Things get a little silly.
Microwave ovens are but on example.
In my case, I look to my first (late 1970's version) microwave oven. It had THREE controls, and I only used two most of the time. The main control was a simple dial for the time to cook. It was nicely logarithmic in nature as the first minute was quite large, but the last one (minute 29/30 as I remember) was quite small.. The second control (rarely used) was the one that controlled the percentage cook intensity (I usually left it at 100%). Lastly the third control was the "GO" button that started the whole thing. Marvelously simple to operate and almost impossible to mess up. Fast forward to today's computerized (the old one used a mechanical timer) user interface. They have all sorts of buttons to control time, delay start, defrost, and which item of food to use, along with an incomprehensible display (which has a segment out in my case). You get to push all sorts of buttons and in a dark kitchen (my wife likes the lights out when se watches TV there) you just can't use the "touch method" to get going. It is a REAL MESS. The problem is that in order to make their product "different/better" a manufacturer needs to have something unique/new and match his competition's bells and whistles. This leads to an never ending spiral of silly functions and people like my mom putting yellow stickums on the "important" controls of the microwave that she needs to use (about three of them).
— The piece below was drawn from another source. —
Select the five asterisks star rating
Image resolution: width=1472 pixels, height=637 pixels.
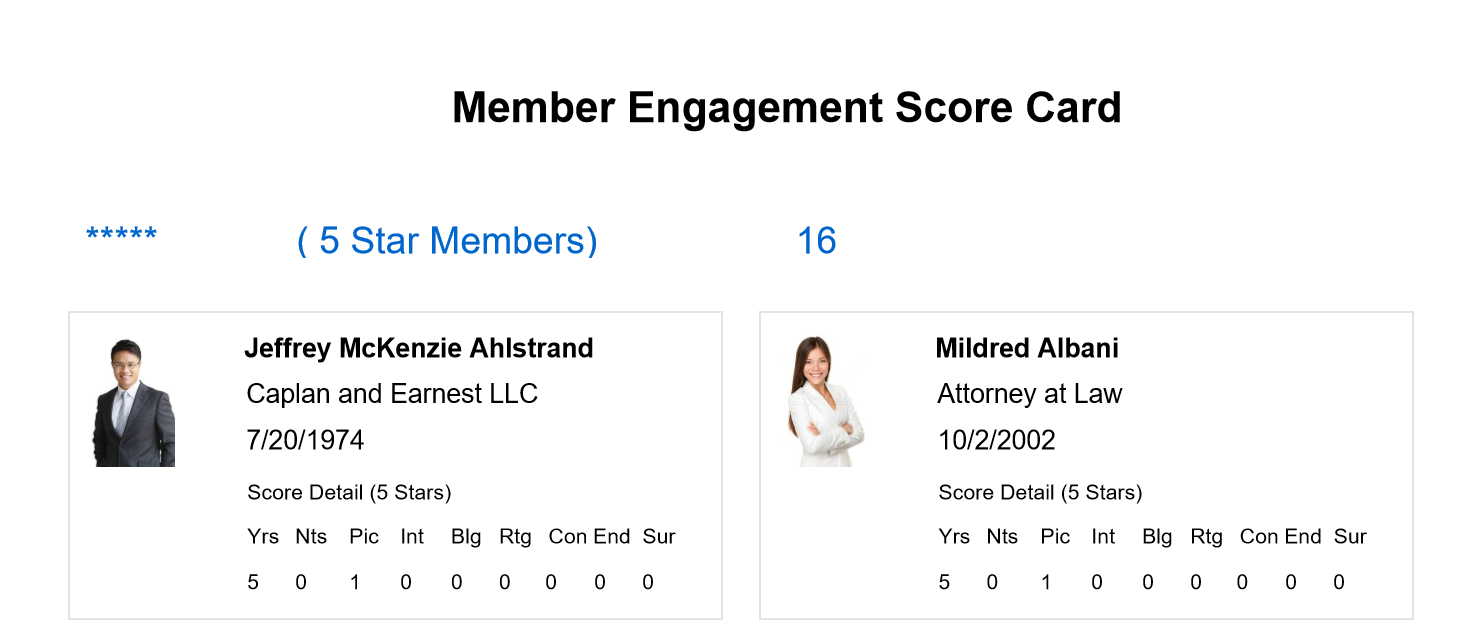point(122,237)
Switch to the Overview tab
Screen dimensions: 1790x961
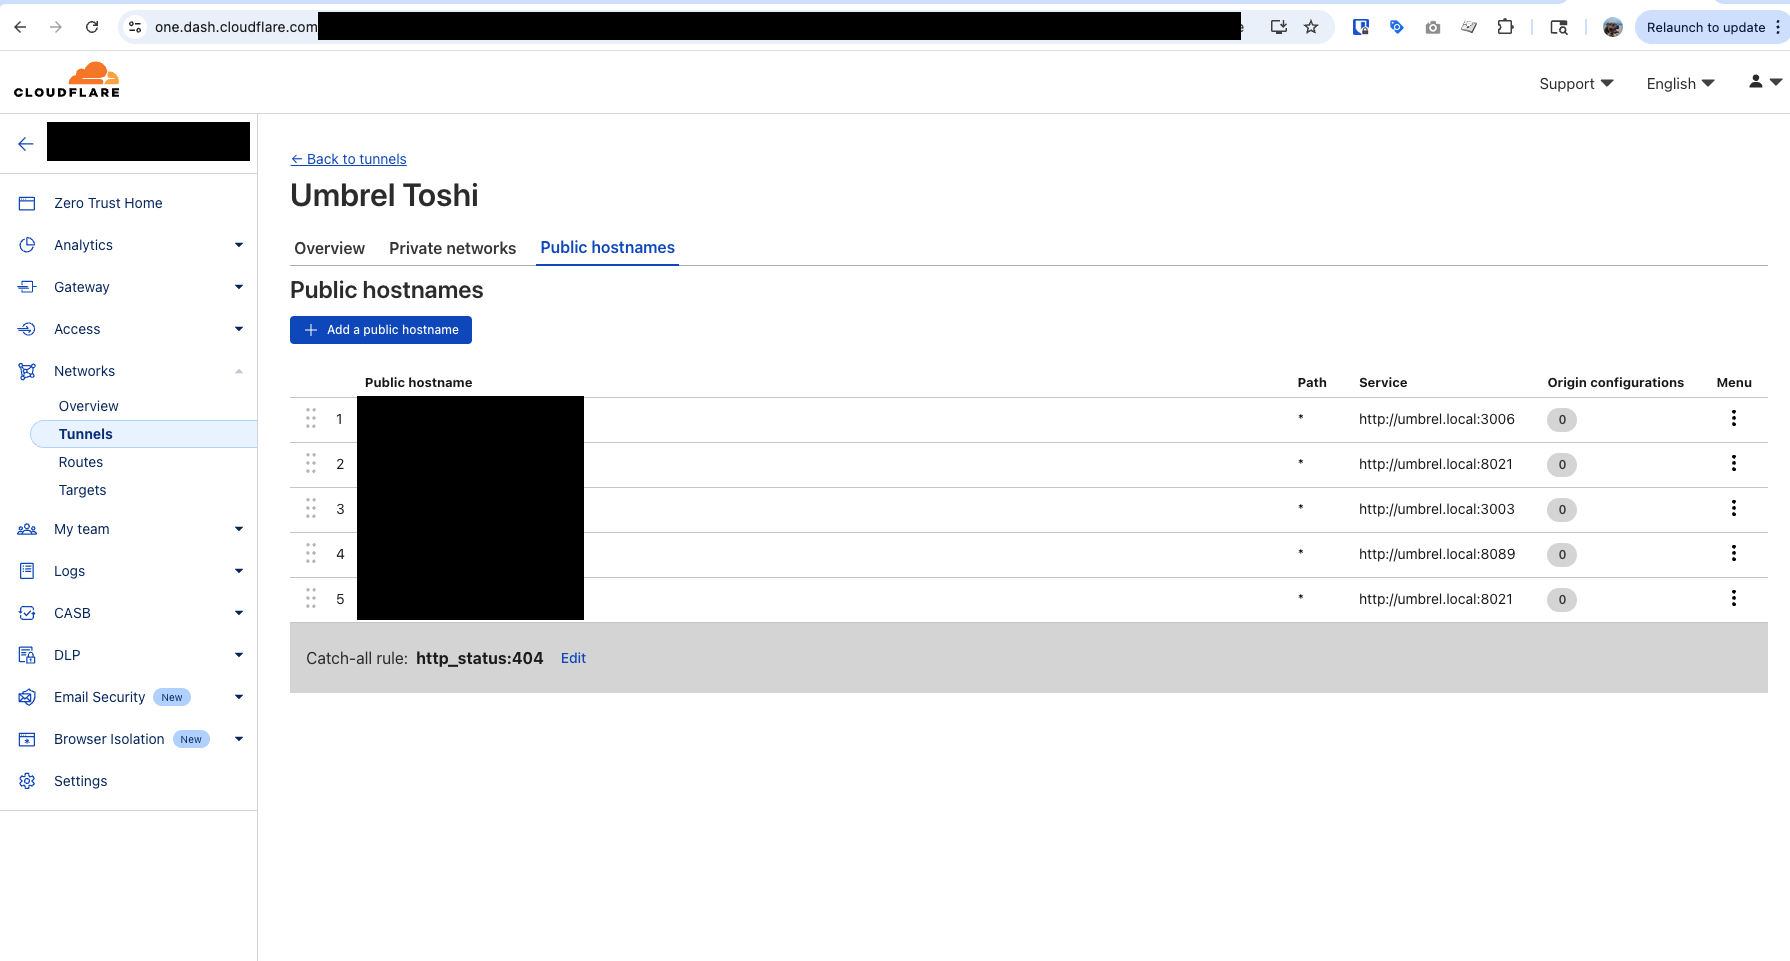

The lesson here is that fancier and flashier (shinier) isn't always "better". You may have lots of controls for your appliance, but yes, you only select a VERY limited subset for everyday use.
Applications for computers succomb to the same "feature creep", and things like Word or Excel take this to the limit! The software vendor keeps adding features so differentiate the "old" from the "new", I'm sure we have all seen it.
When all else fails, a nice charcoal grill works fine.